▶ **EXERCISE DIRECTIONS**:
Each line of the data must be set down again without a single difference.

*** Opening EXERCISE MATERIAL ***

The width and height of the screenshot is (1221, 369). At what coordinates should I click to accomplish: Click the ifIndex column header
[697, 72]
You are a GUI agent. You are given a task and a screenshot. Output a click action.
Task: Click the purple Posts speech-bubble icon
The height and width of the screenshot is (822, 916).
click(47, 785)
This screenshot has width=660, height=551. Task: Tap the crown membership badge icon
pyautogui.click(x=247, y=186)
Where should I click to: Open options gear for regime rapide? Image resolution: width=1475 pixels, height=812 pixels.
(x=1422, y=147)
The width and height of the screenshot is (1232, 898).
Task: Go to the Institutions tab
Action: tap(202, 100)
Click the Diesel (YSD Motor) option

*** Closing EXERCISE MATERIAL ***

▶ **RESPONSE BOX**:
The width and height of the screenshot is (1221, 369). At what coordinates should I click to accomplish: Click the ifIndex column header
[697, 72]
You are a GUI agent. You are given a task and a screenshot. Output a click action.
Task: Click the purple Posts speech-bubble icon
The height and width of the screenshot is (822, 916).
click(47, 785)
This screenshot has width=660, height=551. Task: Tap the crown membership badge icon
pyautogui.click(x=247, y=186)
Where should I click to: Open options gear for regime rapide? Image resolution: width=1475 pixels, height=812 pixels.
(x=1422, y=147)
The width and height of the screenshot is (1232, 898).
Task: Go to the Institutions tab
Action: tap(202, 100)
Click the Diesel (YSD Motor) option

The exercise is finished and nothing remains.